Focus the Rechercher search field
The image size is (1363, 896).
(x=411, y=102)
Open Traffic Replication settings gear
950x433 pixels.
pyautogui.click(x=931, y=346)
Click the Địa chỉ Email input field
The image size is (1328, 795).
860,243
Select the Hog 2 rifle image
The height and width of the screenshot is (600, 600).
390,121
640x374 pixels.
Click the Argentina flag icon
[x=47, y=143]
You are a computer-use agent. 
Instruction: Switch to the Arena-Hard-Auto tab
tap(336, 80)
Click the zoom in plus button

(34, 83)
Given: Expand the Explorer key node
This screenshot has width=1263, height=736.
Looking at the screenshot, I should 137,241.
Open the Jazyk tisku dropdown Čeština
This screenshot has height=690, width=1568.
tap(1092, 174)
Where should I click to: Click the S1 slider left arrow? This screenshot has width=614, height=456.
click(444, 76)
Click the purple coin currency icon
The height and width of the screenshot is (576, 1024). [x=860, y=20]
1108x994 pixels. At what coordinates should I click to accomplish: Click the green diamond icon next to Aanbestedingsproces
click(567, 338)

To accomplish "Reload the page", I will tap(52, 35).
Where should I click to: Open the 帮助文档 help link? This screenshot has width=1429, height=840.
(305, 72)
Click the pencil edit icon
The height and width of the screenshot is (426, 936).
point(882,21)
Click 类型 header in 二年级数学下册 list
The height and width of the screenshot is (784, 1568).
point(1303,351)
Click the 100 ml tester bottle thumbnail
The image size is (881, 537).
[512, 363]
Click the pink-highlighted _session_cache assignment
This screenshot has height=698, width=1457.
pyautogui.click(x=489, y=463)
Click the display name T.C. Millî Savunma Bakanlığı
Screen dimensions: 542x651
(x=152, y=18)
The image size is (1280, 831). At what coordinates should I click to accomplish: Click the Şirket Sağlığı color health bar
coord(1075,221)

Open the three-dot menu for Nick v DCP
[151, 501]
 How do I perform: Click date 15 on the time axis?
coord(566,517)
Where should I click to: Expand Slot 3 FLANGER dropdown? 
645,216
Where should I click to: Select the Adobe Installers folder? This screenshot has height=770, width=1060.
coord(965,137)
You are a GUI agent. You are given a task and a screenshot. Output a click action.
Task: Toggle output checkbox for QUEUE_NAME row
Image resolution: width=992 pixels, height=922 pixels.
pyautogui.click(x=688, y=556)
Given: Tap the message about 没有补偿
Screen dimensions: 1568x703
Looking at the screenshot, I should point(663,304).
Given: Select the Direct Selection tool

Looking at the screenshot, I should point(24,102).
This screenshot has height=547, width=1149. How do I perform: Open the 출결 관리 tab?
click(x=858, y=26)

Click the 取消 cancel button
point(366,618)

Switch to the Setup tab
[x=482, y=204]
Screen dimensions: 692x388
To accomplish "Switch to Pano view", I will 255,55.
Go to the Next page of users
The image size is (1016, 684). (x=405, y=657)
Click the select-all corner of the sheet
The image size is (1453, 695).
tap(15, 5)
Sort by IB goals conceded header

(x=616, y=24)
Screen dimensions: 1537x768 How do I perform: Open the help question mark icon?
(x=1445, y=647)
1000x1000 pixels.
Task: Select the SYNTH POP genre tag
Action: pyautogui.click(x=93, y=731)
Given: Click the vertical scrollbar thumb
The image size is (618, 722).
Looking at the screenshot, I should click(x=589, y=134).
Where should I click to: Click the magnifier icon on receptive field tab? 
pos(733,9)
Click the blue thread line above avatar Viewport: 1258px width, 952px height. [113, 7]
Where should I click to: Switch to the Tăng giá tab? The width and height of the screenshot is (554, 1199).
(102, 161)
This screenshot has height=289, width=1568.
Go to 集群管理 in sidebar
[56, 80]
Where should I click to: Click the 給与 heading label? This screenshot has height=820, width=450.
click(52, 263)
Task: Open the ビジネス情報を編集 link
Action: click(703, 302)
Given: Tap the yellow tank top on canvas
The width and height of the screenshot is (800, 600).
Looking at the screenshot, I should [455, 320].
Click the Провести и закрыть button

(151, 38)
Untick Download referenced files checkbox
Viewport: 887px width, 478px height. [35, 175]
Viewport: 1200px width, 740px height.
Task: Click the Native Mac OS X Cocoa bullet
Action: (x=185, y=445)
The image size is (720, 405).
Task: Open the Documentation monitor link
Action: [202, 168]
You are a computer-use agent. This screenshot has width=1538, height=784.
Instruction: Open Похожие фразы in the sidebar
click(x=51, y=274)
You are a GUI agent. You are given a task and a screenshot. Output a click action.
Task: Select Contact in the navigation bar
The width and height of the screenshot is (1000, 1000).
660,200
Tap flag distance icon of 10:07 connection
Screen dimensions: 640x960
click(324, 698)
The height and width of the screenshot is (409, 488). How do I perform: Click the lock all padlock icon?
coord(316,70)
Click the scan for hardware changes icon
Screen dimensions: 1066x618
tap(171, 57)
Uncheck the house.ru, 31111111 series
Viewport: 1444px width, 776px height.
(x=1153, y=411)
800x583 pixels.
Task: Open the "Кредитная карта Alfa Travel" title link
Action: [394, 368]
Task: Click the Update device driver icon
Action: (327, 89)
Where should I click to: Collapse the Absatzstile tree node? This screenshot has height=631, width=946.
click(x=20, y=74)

**Problem statement**
Print out every entry, keeping each one exact.

**Written answer**
Focus the Rechercher search field
The image size is (1363, 896).
(x=411, y=102)
Open Traffic Replication settings gear
950x433 pixels.
pyautogui.click(x=931, y=346)
Click the Địa chỉ Email input field
The image size is (1328, 795).
860,243
Select the Hog 2 rifle image
The height and width of the screenshot is (600, 600).
390,121
640x374 pixels.
Click the Argentina flag icon
[x=47, y=143]
You are a computer-use agent. 
Instruction: Switch to the Arena-Hard-Auto tab
tap(336, 80)
Click the zoom in plus button

(34, 83)
Given: Expand the Explorer key node
This screenshot has width=1263, height=736.
Looking at the screenshot, I should 137,241.
Open the Jazyk tisku dropdown Čeština
This screenshot has height=690, width=1568.
tap(1092, 174)
Where should I click to: Click the S1 slider left arrow? This screenshot has width=614, height=456.
click(444, 76)
Click the purple coin currency icon
The height and width of the screenshot is (576, 1024). [x=860, y=20]
1108x994 pixels. At what coordinates should I click to accomplish: Click the green diamond icon next to Aanbestedingsproces
click(567, 338)

To accomplish "Reload the page", I will tap(52, 35).
Where should I click to: Open the 帮助文档 help link? This screenshot has width=1429, height=840.
(305, 72)
Click the pencil edit icon
The height and width of the screenshot is (426, 936).
point(882,21)
Click 类型 header in 二年级数学下册 list
The height and width of the screenshot is (784, 1568).
point(1303,351)
Click the 100 ml tester bottle thumbnail
The image size is (881, 537).
[512, 363]
Click the pink-highlighted _session_cache assignment
This screenshot has height=698, width=1457.
pyautogui.click(x=489, y=463)
Click the display name T.C. Millî Savunma Bakanlığı
Screen dimensions: 542x651
(x=152, y=18)
The image size is (1280, 831). At what coordinates should I click to accomplish: Click the Şirket Sağlığı color health bar
coord(1075,221)

Open the three-dot menu for Nick v DCP
[151, 501]
 How do I perform: Click date 15 on the time axis?
coord(566,517)
Where should I click to: Expand Slot 3 FLANGER dropdown? 
645,216
Where should I click to: Select the Adobe Installers folder? This screenshot has height=770, width=1060.
coord(965,137)
You are a GUI agent. You are given a task and a screenshot. Output a click action.
Task: Toggle output checkbox for QUEUE_NAME row
Image resolution: width=992 pixels, height=922 pixels.
pyautogui.click(x=688, y=556)
Given: Tap the message about 没有补偿
Screen dimensions: 1568x703
Looking at the screenshot, I should point(663,304).
Given: Select the Direct Selection tool

Looking at the screenshot, I should point(24,102).
This screenshot has height=547, width=1149. How do I perform: Open the 출결 관리 tab?
click(x=858, y=26)

Click the 取消 cancel button
point(366,618)

Switch to the Setup tab
[x=482, y=204]
Screen dimensions: 692x388
To accomplish "Switch to Pano view", I will 255,55.
Go to the Next page of users
The image size is (1016, 684). (x=405, y=657)
Click the select-all corner of the sheet
The image size is (1453, 695).
tap(15, 5)
Sort by IB goals conceded header

(x=616, y=24)
Screen dimensions: 1537x768 How do I perform: Open the help question mark icon?
(x=1445, y=647)
1000x1000 pixels.
Task: Select the SYNTH POP genre tag
Action: pyautogui.click(x=93, y=731)
Given: Click the vertical scrollbar thumb
The image size is (618, 722).
Looking at the screenshot, I should click(x=589, y=134).
Where should I click to: Click the magnifier icon on receptive field tab? 
pos(733,9)
Click the blue thread line above avatar Viewport: 1258px width, 952px height. [113, 7]
Where should I click to: Switch to the Tăng giá tab? The width and height of the screenshot is (554, 1199).
(102, 161)
This screenshot has height=289, width=1568.
Go to 集群管理 in sidebar
[56, 80]
Where should I click to: Click the 給与 heading label? This screenshot has height=820, width=450.
click(52, 263)
Task: Open the ビジネス情報を編集 link
Action: click(703, 302)
Given: Tap the yellow tank top on canvas
The width and height of the screenshot is (800, 600).
Looking at the screenshot, I should [455, 320].
Click the Провести и закрыть button

(151, 38)
Untick Download referenced files checkbox
Viewport: 887px width, 478px height. [35, 175]
Viewport: 1200px width, 740px height.
Task: Click the Native Mac OS X Cocoa bullet
Action: (x=185, y=445)
The image size is (720, 405).
Task: Open the Documentation monitor link
Action: [202, 168]
You are a computer-use agent. This screenshot has width=1538, height=784.
Instruction: Open Похожие фразы in the sidebar
click(x=51, y=274)
You are a GUI agent. You are given a task and a screenshot. Output a click action.
Task: Select Contact in the navigation bar
The width and height of the screenshot is (1000, 1000).
660,200
Tap flag distance icon of 10:07 connection
Screen dimensions: 640x960
click(324, 698)
The height and width of the screenshot is (409, 488). How do I perform: Click the lock all padlock icon?
coord(316,70)
Click the scan for hardware changes icon
Screen dimensions: 1066x618
tap(171, 57)
Uncheck the house.ru, 31111111 series
Viewport: 1444px width, 776px height.
(x=1153, y=411)
800x583 pixels.
Task: Open the "Кредитная карта Alfa Travel" title link
Action: [394, 368]
Task: Click the Update device driver icon
Action: (327, 89)
Where should I click to: Collapse the Absatzstile tree node? This screenshot has height=631, width=946.
click(x=20, y=74)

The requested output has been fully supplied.